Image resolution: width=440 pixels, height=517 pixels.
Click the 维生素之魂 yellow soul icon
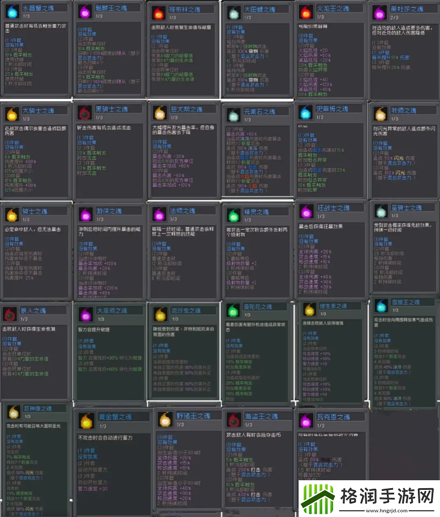pyautogui.click(x=309, y=309)
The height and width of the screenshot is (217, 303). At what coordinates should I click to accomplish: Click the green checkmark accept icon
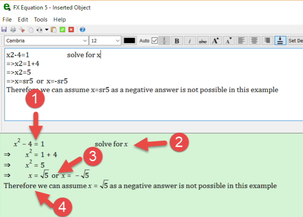coord(62,29)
.....
About this task - Please reproduce each entry exactly as given and omit the pictures.

Your solution -
Image resolution: width=440 pixels, height=517 pixels.
Click the 维生素之魂 yellow soul icon
pyautogui.click(x=309, y=309)
The height and width of the screenshot is (217, 303). At what coordinates should I click to accomplish: Click the green checkmark accept icon
coord(62,29)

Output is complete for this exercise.